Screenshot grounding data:
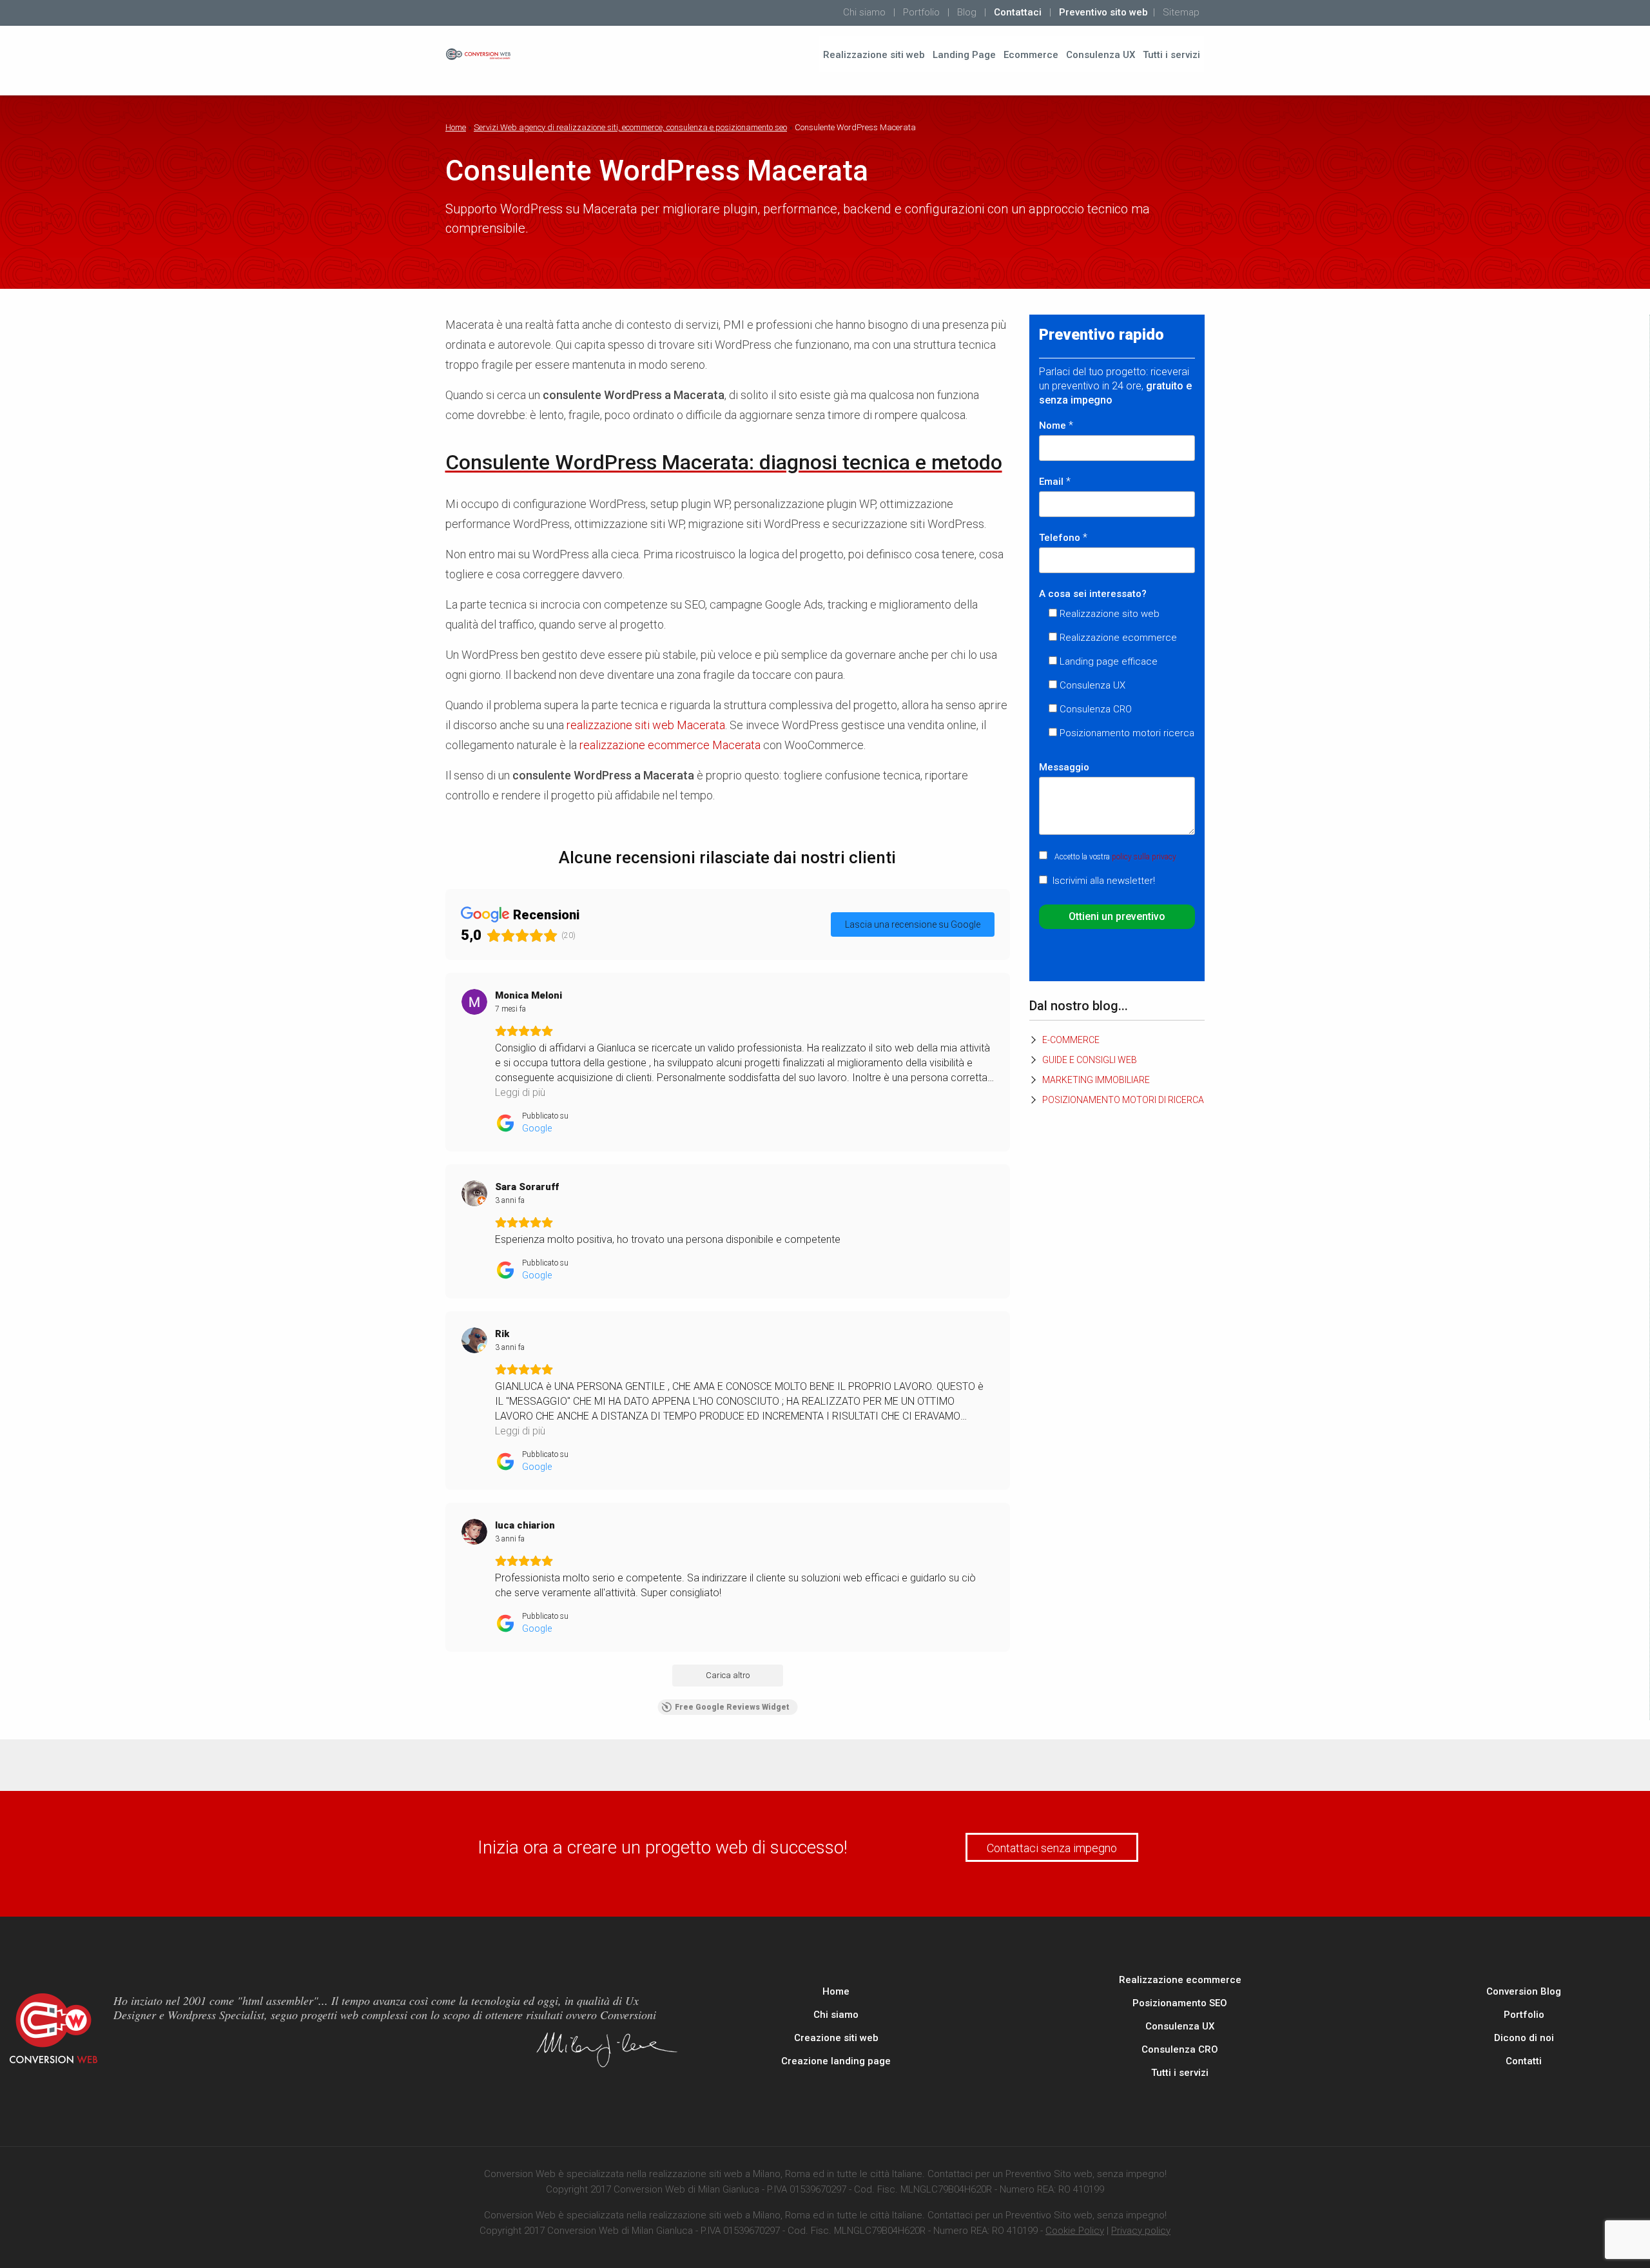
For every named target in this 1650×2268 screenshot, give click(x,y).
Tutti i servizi (1171, 55)
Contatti (1524, 2061)
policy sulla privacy (1144, 856)
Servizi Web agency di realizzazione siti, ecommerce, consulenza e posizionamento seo (630, 127)
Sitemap (1181, 12)
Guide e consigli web (1089, 1060)
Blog (966, 12)
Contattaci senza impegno (1052, 1848)
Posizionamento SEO (1179, 2003)
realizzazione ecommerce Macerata (670, 745)
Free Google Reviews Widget (732, 1707)
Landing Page (964, 55)
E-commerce (1071, 1040)
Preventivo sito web (1103, 12)
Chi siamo (864, 12)
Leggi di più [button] (520, 1092)
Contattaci (1018, 12)
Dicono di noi (1524, 2038)
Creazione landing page (836, 2061)
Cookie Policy (1074, 2230)
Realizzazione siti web (874, 55)
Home (455, 127)
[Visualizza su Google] (474, 1002)
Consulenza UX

WHAT IS BEING ASKED: Skip the images and set down the rest of the data unchanged.

ANSWER FOR THE TASK:
For every named target in this 1650×2268 screenshot, give click(x,y).
Tutti i servizi (1171, 55)
Contatti (1524, 2061)
policy sulla privacy (1144, 856)
Servizi Web agency di realizzazione siti, ecommerce, consulenza e posizionamento seo (630, 127)
Sitemap (1181, 12)
Guide e consigli web (1089, 1060)
Blog (966, 12)
Contattaci senza impegno (1052, 1848)
Posizionamento SEO (1179, 2003)
realizzazione ecommerce Macerata (670, 745)
Free Google Reviews Widget (732, 1707)
Landing Page (964, 55)
E-commerce (1071, 1040)
Preventivo sito web (1103, 12)
Chi siamo (864, 12)
Leggi di più [button] (520, 1092)
Contattaci (1018, 12)
Dicono di noi (1524, 2038)
Creazione landing page (836, 2061)
Cookie Policy (1074, 2230)
Realizzazione siti web (874, 55)
Home (455, 127)
[Visualizza su Google] (474, 1002)
Consulenza UX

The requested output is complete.